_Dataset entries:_

++++++++++

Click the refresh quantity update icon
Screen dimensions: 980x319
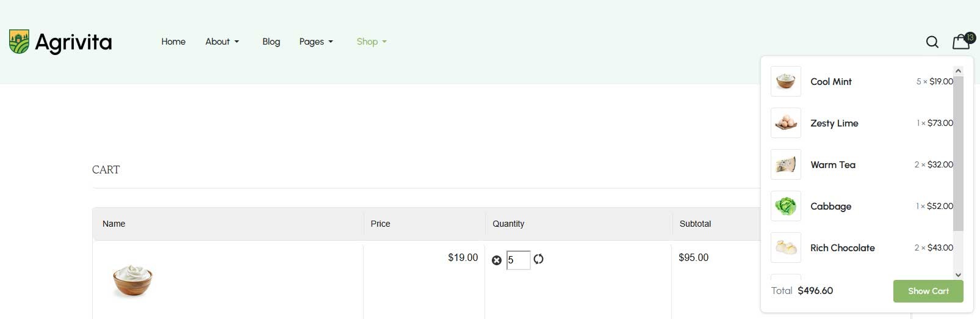coord(538,259)
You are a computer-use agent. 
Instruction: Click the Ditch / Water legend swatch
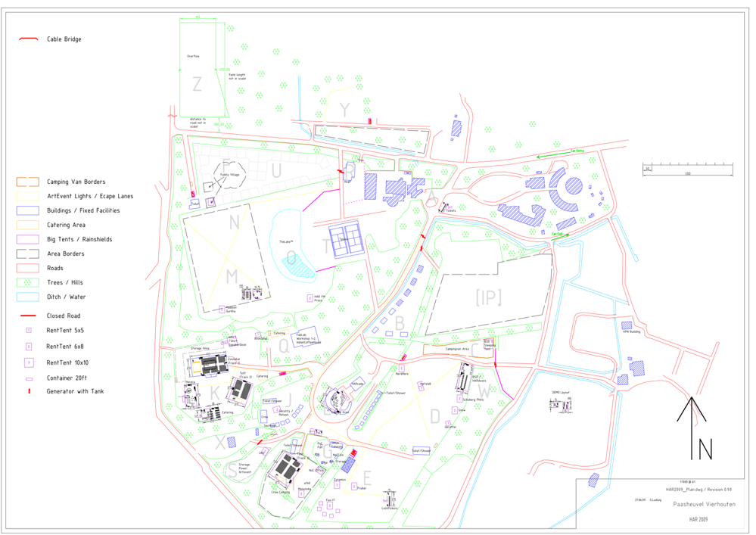coord(28,297)
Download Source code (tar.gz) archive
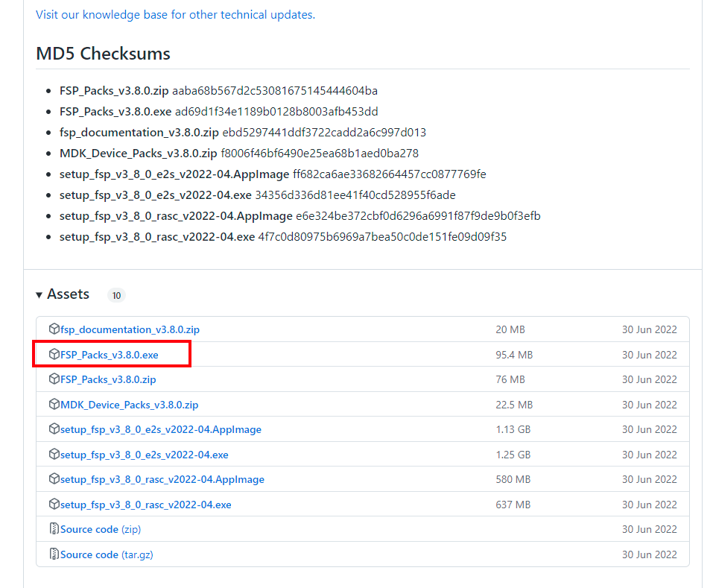 coord(107,554)
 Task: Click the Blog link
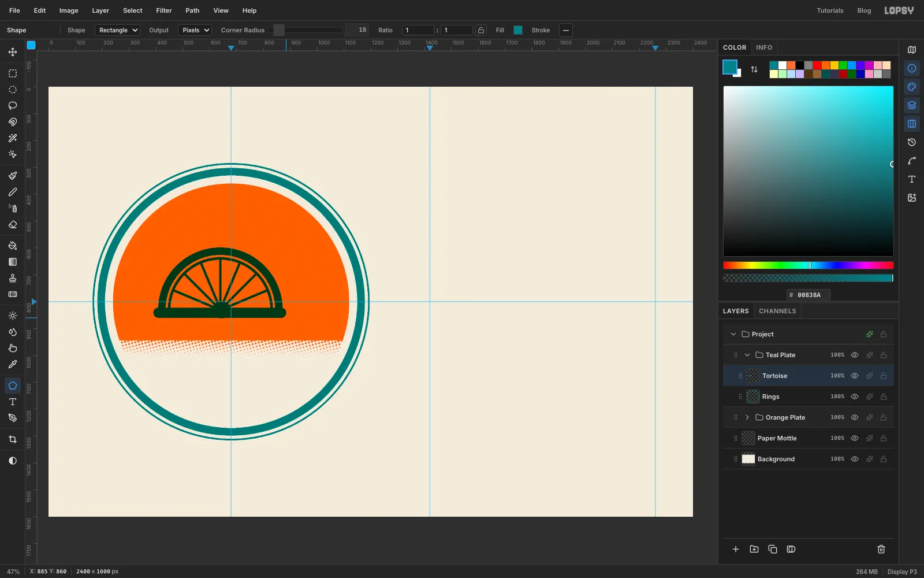[x=864, y=10]
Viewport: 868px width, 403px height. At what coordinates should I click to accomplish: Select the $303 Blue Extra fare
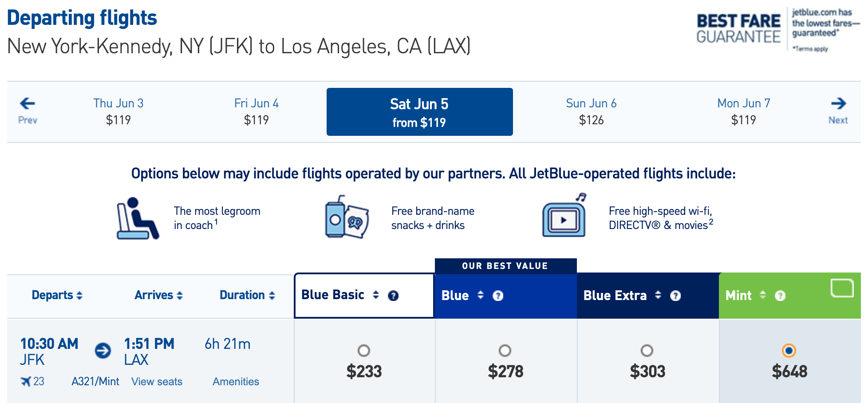tap(647, 351)
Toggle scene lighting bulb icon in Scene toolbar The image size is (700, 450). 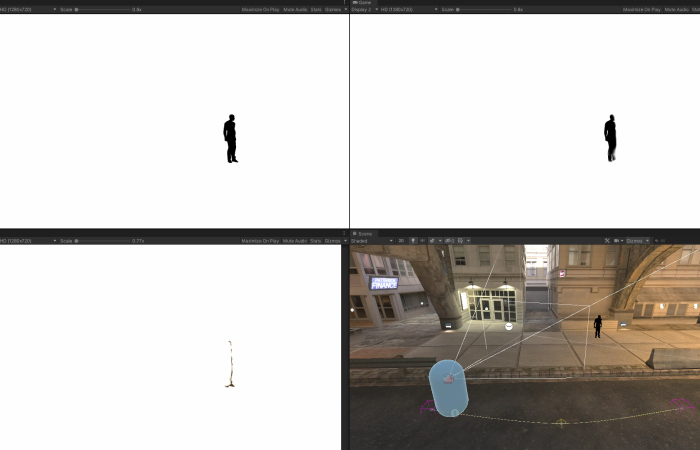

++++++++++

_Work to complete:_ Please write out all of the data verbatim, with no pictures in the copy.

_Answer section:_
Click the refresh quantity update icon
Screen dimensions: 980x319
coord(538,259)
You are a computer-use agent. 
Instruction: Click the Ditch / Water legend swatch
coord(28,297)
Download Source code (tar.gz) archive
 coord(107,554)
 Task: Click the Blog link
[x=864, y=10]
Viewport: 868px width, 403px height. At what coordinates should I click to accomplish: Select the $303 Blue Extra fare
tap(647, 351)
Toggle scene lighting bulb icon in Scene toolbar The image size is (700, 450). 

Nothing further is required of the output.